この調査結果を見て感じたことは、「富裕層はリスクとの付き合い方が上手」だということです。今回のコロナ禍では、実体経済は大きなダメージを受けている一方で、国内海外ともに株式市場は好調で、その恩恵を受けた人々が新たに富裕層の仲間入りをしたため、富裕層の数が増えているという背景があります。

日頃から、リスク性資産を保有し慣れていることもあってか、富裕層は前代未聞のコロナ禍にあっても冷静で、自分が取ってもいい適正リスクをよく知って行動している印象でした。

健康を大切にし、社会のルールを守る重要性も知っているからこそ、コロナ対策はしっかり行い無理をしません。その一方で、例えば、政府が「Go to トラベルキャンペーン」を始めた時に、素早く制度を活用して出かけたのは、お金や制度の活用が上手な人々でした。
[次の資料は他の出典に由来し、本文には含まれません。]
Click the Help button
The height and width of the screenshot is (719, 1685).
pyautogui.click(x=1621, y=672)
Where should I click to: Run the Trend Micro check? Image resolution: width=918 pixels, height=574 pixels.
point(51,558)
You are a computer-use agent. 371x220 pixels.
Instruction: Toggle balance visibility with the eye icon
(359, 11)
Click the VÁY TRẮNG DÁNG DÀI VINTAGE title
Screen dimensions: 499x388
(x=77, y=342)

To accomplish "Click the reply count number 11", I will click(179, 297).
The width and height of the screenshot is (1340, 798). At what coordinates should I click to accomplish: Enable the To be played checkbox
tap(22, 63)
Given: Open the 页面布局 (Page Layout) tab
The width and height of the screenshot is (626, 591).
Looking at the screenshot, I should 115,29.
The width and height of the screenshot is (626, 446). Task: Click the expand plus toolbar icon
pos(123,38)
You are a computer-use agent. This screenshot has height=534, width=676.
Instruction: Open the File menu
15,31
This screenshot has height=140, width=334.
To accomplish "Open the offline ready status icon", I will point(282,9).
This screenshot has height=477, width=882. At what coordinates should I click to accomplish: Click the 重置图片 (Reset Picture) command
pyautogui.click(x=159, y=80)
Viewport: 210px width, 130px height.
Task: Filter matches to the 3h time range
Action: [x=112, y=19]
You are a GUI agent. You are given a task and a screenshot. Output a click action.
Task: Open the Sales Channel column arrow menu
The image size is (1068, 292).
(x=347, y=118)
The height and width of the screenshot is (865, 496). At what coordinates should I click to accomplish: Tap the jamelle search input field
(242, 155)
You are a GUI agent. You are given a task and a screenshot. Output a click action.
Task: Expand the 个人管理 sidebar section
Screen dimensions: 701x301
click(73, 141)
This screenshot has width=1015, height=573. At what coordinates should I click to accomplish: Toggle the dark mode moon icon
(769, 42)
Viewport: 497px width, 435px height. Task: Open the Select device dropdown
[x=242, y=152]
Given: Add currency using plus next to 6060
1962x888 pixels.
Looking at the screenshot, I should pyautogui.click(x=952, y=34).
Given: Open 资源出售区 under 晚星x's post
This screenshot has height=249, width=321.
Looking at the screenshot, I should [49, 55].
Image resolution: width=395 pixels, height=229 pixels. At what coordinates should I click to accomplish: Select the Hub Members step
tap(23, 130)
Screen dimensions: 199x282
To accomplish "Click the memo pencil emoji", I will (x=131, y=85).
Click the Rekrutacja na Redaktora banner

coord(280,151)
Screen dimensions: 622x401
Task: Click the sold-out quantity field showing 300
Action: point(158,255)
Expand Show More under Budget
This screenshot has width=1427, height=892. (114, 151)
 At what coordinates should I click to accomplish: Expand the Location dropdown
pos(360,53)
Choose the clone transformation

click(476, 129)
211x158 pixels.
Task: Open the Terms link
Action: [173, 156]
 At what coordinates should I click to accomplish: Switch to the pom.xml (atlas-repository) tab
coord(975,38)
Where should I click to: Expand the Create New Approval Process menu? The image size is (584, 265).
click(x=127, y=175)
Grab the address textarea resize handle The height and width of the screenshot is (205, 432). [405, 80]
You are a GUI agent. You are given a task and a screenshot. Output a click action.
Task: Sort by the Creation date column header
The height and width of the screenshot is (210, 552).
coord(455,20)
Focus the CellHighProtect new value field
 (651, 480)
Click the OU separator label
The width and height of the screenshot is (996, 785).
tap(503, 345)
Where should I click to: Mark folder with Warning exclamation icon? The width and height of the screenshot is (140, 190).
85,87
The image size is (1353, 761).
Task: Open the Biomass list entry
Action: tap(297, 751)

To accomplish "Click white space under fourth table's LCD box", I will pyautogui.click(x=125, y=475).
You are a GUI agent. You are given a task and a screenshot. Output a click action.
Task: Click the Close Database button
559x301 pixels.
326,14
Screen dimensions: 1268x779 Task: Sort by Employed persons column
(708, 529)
この傾向は旅行だけにとどまらず、給付金への申込みやマイナポイント制度の活用、スマホ決済各社のキャンペーン活用などでも同様の傾向が見られました。

本来、制度として一番助けたいのはもっと経済的に困っている人、という批判はありますが、すぐに情報を捉える情報感度の高さと、制度が始まったらすぐに動けるだけの準備が日頃からできている点は見習いたいところです。

また、FP仲間と話をしていて、在宅ワークが増えて時間ができたのをきっかけに、家計の見直し相談、保険や資産配分の見直し相談、不動産の内覧や取引なども増加傾向にあることに気がつきました。在宅ワークの普及でZoomなどのオンラインツールを利用し慣れた人が増え、マネー相談の現場でも活用が進み、遠隔地との人もむしろ会いやすくなっていることも後押しとなりました。

明日からすぐに富裕層になれるわけではないにしても、「起きている事態を冷静に受け止めつつ、今だからできることに注目してすぐに行動する」そんな富裕層の姿勢を、私たちは今こそ学ぶべきではないでしょうか。